APPENDIX A: DETAILS ON THE POST-SELECTION PROCEDURE

1. CHSH Inequality for Outcomes of Absolute Value Bounded to 1

Hereafter, we reproduce for reference (with some editorial changes to make it self-contained) the CHSH inequality as stated on pp. 4-5 of Ref. [9].

The outcomes of the experiment are described by random variables [e.g., $A(\lambda)$] that are maps from the sample to the possible outcomes of the experiment, and the expected (average) outcome of an experiment can be calculated as

$$E(A) = \int_\Lambda A(\lambda){\rm d}P(\lambda) = \int_\Lambda A(\lambda)\rho (\lambda){\rm d}\lambda ,$$
the latter if $\rho$ can be constructed.

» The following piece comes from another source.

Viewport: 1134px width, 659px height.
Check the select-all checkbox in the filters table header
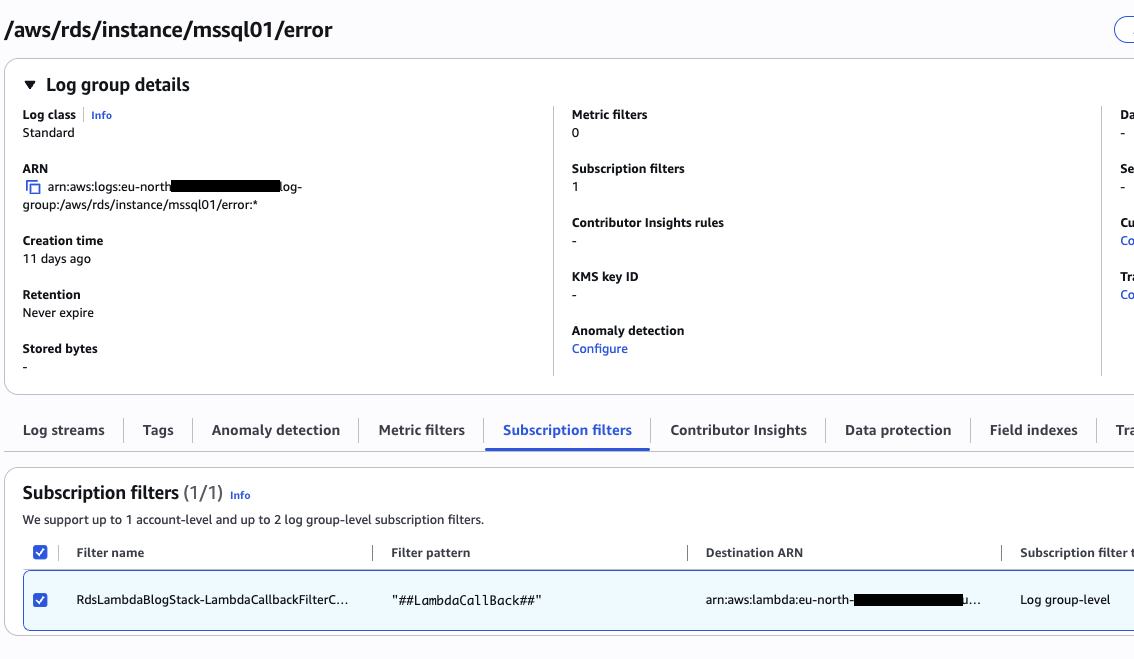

In this notation, the CHSH inequality can be written.

Theorem 2. (Clauser, Horne, Shimony, and Holt [8], Bell [73])

The following four prerequisites are assumed to hold except at a set of zero probability.

  • (i) Realism. Measurement outcomes can be described by two families of random variables ($A$ for site 1 with local setting $a,B$ for site 2 with local setting $b$):
    $$A(a,b,\lambda)\,\,\,{\rm and}\,\,\,B(a,b,\lambda).$$

    The dependence on the hidden variable $\lambda$ is usually suppressed in the notation.

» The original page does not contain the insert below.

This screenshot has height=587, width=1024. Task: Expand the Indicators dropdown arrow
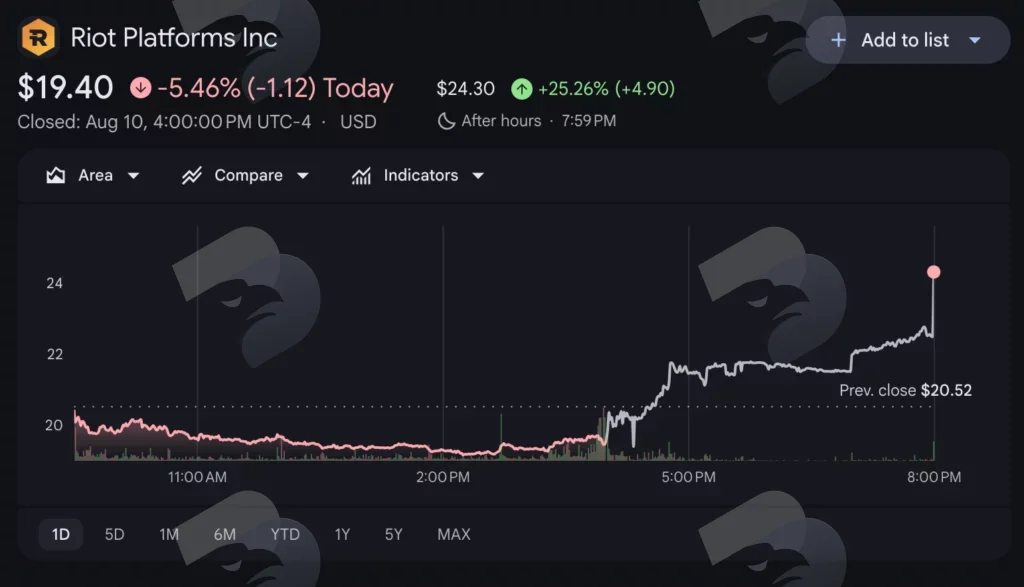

  • (ii) Locality. Measurement outcomes are independent of the remote setting:
    $$\begin{split}&{A(a,\lambda)\mathop = \limits^{{\rm def}} A({a,{b_1},\lambda} ) = A({a,{b_2},\lambda} )},\\ &{B(b,\lambda)\mathop = \limits^{{\rm def}} B({{a_1},b,\lambda} ) = B({{a_2},b,\lambda} ).}\end{split}$$

    For brevity denote ${A_i}(\lambda) = A({{a_i},\lambda})$ and ${B_j}(\lambda) = B({{b_j},\lambda})$.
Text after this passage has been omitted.